Other prejudices against pay-for-plasma are equally deep-seated. Some data, for example, lend weight to the suspicion that it preys on the poor. American plasma centres are concentrated in less well-off bits of the country. Typically they are in postal districts where 27.4% of the population are poor, according to The Economist’s analysis of census data.
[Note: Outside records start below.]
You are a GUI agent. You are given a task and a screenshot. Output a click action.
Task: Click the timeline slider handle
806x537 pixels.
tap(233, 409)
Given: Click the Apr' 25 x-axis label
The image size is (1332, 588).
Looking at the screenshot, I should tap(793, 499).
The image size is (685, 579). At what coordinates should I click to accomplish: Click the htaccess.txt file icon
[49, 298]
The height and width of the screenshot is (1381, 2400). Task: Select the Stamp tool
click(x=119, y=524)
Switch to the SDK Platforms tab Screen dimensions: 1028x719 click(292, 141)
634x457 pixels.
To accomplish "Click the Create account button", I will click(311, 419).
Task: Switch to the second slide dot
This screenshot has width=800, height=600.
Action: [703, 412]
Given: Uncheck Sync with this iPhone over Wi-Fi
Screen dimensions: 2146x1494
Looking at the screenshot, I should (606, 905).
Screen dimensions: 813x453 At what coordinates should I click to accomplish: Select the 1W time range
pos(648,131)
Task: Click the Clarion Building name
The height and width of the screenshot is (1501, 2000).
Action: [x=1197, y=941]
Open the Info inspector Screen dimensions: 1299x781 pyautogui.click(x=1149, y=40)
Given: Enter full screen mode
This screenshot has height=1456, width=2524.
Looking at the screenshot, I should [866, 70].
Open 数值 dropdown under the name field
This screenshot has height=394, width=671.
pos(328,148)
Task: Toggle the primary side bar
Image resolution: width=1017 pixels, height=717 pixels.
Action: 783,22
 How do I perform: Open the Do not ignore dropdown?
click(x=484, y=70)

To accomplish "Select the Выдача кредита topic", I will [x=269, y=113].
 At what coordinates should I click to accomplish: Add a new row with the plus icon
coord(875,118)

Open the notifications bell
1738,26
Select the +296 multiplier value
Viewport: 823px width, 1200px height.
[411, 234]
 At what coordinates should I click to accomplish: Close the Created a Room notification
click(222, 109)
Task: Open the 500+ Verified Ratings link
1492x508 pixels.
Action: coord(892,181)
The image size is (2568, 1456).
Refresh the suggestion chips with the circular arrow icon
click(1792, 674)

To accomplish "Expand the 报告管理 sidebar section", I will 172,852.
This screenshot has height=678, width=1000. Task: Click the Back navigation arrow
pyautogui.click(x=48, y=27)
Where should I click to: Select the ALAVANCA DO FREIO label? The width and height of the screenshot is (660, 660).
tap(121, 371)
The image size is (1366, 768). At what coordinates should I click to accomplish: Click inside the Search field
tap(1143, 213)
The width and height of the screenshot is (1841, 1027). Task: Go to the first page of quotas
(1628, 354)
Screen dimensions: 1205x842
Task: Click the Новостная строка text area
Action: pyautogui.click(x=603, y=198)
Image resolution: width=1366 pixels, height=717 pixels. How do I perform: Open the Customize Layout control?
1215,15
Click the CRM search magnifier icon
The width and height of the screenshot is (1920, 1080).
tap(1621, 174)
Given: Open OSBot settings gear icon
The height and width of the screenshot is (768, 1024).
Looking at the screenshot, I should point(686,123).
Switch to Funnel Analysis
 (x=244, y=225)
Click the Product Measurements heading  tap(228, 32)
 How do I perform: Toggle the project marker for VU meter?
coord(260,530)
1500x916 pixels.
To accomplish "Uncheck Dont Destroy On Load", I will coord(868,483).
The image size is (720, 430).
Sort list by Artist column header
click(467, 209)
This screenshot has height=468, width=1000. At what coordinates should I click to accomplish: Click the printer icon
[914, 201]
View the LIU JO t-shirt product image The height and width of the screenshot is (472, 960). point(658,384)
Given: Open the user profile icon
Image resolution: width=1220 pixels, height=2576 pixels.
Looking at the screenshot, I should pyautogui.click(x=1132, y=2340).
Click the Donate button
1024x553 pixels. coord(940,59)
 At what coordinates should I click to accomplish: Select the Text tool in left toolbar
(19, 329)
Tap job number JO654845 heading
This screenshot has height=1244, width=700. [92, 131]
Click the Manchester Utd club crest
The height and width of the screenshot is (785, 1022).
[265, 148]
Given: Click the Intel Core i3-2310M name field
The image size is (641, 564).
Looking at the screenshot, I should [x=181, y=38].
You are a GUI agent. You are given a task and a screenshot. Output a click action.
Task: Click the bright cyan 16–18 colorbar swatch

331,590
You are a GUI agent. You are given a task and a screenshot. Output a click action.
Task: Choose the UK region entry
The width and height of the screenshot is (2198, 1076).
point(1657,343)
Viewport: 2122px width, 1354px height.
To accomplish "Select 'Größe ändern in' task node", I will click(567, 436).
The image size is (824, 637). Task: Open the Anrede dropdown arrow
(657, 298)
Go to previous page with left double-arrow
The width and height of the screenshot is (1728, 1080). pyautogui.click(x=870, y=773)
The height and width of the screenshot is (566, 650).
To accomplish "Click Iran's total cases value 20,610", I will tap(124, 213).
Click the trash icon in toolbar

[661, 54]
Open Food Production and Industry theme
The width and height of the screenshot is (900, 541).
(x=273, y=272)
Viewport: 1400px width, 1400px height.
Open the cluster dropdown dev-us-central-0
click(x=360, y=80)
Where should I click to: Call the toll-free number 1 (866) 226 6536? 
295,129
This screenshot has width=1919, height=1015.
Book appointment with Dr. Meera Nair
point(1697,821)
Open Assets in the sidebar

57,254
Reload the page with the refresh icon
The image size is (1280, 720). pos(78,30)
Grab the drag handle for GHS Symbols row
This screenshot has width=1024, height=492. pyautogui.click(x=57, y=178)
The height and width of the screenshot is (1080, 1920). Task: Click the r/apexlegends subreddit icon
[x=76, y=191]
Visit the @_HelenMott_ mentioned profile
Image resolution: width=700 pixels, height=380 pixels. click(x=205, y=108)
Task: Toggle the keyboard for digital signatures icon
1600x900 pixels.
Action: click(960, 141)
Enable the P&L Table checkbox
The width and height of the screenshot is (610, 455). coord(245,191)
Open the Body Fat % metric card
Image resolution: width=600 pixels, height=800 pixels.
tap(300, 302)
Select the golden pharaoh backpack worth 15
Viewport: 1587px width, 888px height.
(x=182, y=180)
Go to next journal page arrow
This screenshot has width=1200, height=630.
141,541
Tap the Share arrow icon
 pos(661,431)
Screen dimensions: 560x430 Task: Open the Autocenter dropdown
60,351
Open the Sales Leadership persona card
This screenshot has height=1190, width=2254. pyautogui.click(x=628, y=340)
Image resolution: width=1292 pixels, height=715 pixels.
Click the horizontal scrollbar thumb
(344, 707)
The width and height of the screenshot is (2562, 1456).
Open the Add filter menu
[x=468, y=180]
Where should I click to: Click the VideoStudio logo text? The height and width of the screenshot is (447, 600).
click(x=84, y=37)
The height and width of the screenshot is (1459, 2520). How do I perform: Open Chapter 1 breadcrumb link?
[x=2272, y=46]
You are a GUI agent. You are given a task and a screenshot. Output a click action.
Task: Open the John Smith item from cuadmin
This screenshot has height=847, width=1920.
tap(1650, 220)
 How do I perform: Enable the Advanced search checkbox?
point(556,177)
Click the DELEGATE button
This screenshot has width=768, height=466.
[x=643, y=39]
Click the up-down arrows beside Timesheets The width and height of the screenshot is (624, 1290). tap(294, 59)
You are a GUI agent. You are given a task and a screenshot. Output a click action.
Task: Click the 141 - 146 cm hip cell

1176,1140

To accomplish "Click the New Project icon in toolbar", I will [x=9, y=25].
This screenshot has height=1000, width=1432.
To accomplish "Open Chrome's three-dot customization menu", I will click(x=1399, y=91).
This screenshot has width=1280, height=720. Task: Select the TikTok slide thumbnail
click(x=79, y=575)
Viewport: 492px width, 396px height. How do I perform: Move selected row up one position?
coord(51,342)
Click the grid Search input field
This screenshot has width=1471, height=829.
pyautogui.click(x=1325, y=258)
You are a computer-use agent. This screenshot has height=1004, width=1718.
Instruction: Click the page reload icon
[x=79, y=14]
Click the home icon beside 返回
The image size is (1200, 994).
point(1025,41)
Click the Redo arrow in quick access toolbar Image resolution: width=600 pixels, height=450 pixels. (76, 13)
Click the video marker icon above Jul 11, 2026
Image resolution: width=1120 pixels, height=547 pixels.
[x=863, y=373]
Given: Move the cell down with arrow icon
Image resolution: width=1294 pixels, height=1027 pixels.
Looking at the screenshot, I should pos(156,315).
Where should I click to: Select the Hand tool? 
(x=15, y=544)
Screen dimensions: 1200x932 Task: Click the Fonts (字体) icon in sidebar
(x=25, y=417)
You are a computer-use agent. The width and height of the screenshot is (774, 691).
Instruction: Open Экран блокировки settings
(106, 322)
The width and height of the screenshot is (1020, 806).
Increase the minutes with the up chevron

This is much higher than the average American poverty rate of 16.5%.
The other worry, shared by Dr Sher, is that paying for plasma may lead to a reduction in whole-blood donation. But, if that were true, the problem would be intensifying, as pay-for-plasma centres have nearly doubled worldwide in the past five years. But Peter Jaworski, of Georgetown University, is sceptical, suggesting that, anecdotes aside, the evidence shows paid plasma donation “does not crowd out voluntary blood-donation”. Americans, for example, continue to donate as much voluntary blood per head as do Canadians.
The aversion to paid-for plasma carries its own risks. According to Grifols, the geographic imbalance puts supplies of plasma products at risk. At the plasma industry’s main annual conference, held this year in Budapest in March, over-reliance on imports from America was a hot topic. Representatives from several countries (including Canada) recognised they must do more to diversify their supplies. Making it legal to pay for plasma is an obvious first step.